Interest rate cut on the cards as UK economic growth slows
Official figures reveal that the UK economy grew at its weakest rate for seven years in November
The pound fell sharply in early trading after official figures showed that UK economic growth in November was at its weakest since 2012.
The economy was just 0.6 per cent larger in November than a year before, according to the UK’s Office for National Statistics (ONS), raising the prospect of an interest rate cut at the end of January.
This was down from 1 per cent in October, while UK gross domestic product (GDP) figures for November alone showed the economy shrinking by 0.3 per cent.
The fall was driven by Britain’s production sector, which includes manufacturing, which shrank by 0.6 per cent in the last quarter.

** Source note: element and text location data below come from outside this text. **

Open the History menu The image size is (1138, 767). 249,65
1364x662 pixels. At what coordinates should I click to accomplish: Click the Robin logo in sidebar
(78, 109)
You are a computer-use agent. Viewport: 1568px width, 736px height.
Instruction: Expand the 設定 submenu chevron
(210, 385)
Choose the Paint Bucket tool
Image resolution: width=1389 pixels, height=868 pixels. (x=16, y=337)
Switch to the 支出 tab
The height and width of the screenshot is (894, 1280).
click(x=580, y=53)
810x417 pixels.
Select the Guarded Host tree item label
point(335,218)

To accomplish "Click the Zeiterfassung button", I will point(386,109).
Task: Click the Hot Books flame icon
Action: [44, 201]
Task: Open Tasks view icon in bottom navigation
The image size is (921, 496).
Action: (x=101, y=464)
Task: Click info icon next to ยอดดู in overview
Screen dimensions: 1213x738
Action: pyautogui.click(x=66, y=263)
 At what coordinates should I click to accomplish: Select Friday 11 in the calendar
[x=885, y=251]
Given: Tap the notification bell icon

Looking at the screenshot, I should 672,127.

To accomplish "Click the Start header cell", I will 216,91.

Factory output was hit by Brexit uncertainty in the autumn and the possibility that the UK would crash out of the EU without a trade deal.
Rob Kent-Smith, head of GDP for the ONS, said: “Overall, the economy grew slightly in the latest three months, with growth in construction pulled back by weakening services and another lacklustre performance from manufacturing...
“Long term, the economy continues to slow, with growth in the economy compared with the same time last year at its lowest since the spring of 2012.”
The stagnating economy makes it more likely that the Bank of England will cut interest rates at its next meeting at the end of the month, according to analysts. The City is now pricing the chances of a cut at 52 per cent.
John Hawksworth, chief economist at PwC, said the UK economy is stuck “in the doldrums”. However, he believes the outlook might improve now that political tensions have eased.
“It is too early to say for sure if economic momentum will pick up in the new year now the political situation is clearer, but our latest survey of the financial services sector with the CBI does suggest some boost to optimism since the election,” he said.